Hidden Markov Models and Particle Filtering

Learning Objectives

Be able to work through multiple iterations of particle filtering.
Implement the Forward-Backward Algorithm for HMMs.
Implement particle filtering for a variety of Bayesian Networks.
Apply smoothing to HMM queries for each time step.

Hidden Markov Models

Motivation

Hidden Markov Models are used to describe time or spatial series data; i.e for situations that dynamically change over space or time such as speech recognition. To model such situations, we look at the states at each point in time. Another important aspect to consider while modeling the world is that not all states are observable. Rather, we may only be able to observe some proxy for the state, known as evidence. For example, if you are tracking the movement of an object on a grid, you may only be able to observe the general region it is located in.

Definition

\(X_t\) denotes the set of state variables at time \(t\) that are not observable, or hidden. \(E_t\) likewise denotes the set of observable state variables.
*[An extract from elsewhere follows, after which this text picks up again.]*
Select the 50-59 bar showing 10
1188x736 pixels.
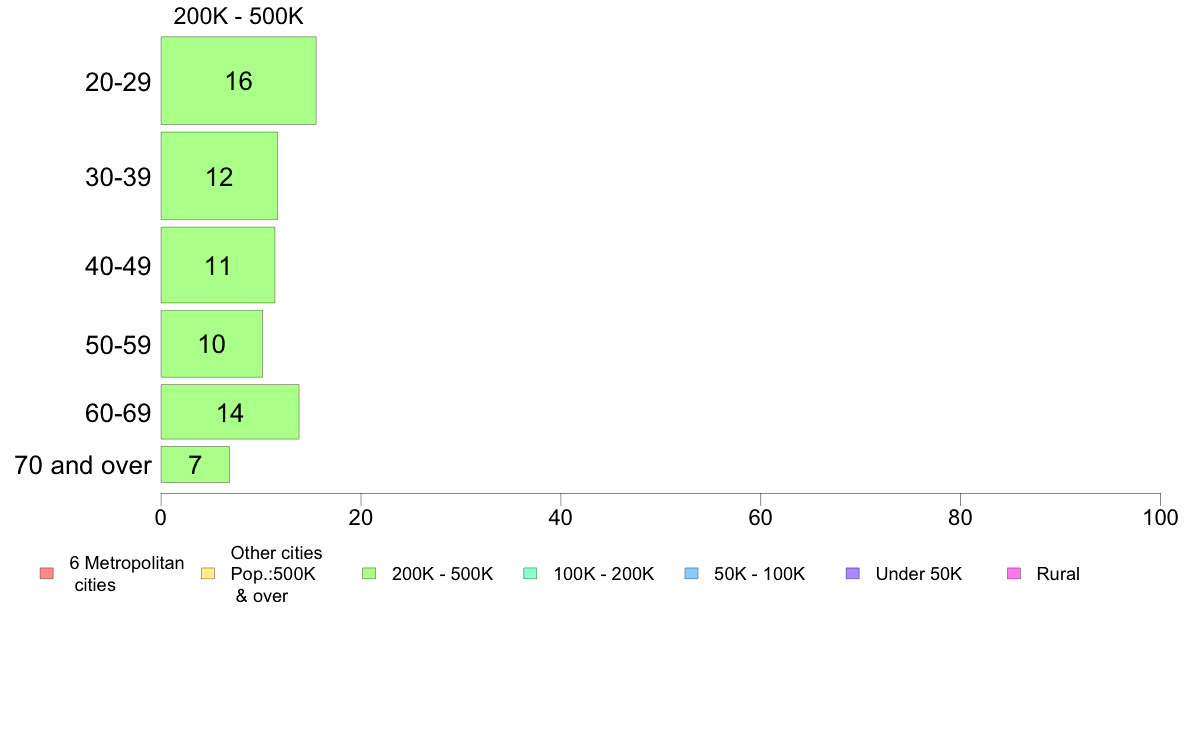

We define HMMs with three components:

\(P(X_0)\): Initial Distribution
\(P(X_t | X_{t - 1})\) Transition (Dynamics) Model
\(P(E_t | X_t)\): Sensor (Observation) Model

Consistent with Bayes Nets, we can represent the joint probability of HMMs as: \[P(X_0, E_1, X_1, ..., E_t, X_t) = P(X_0)\prod_t P(X_t | X_{t-1})P(E_t | X_t)\] Consider the example discussed in lecture. You want to know whether or not it rains every day. However, being quarantined in a windowless home, the only outside information about outside world is whether your friend comes to your home with an umbrella or not. In this case, the time interval \(t\) will be each day, \(X_t\) is set of variables denoting whether it rains in day \(t\), and \(E_t\) is set of variables denoting whether you see umbrella in day \(t\).

HMMs specifically describe the process with single discrete random variables. If you happen to have more than one state variable, for instance \(Rain_t\), and \(Sunny_t\), to make it consistent with HMM framework, we would combine them to a single variable by using tuple as a value. Although this is out of scope for this class, the reason for this specific structure is for simple matrix implementation for inference tasks.

Inference with HMMs

The following section is a brief overview of inference tasks that could be done on HMMs. More mathematical details about the filtering and smoothing algorithms will be discussed in the next section.

Filtering

The goal of filtering is to find the belief state given all evidence to date: \(P(X_t | e_{1:t})\). In other words, we want to know what the current state is, given all of the current and past evidence. In the following picture, we query \(P(X_4 | e_{1:4})\). The belief state is \(X_4\).

Prediction

The goal of prediction is to learn about some future state, given all of the current and past evidence: \(P(X_{t+k} | e_{1:t})\), where \(k > 0\).

Smoothing

The goal of smoothing is to calculate a posterior distribution over the past state, given all of the current and past evidence: \(P(X_k | e_{1:t})\), where \(1 \leq k < t\). The reason for doing smoothing is that we now can make much better estimates of the past states with more evidence after the fact, which plays an important role for learning tasks.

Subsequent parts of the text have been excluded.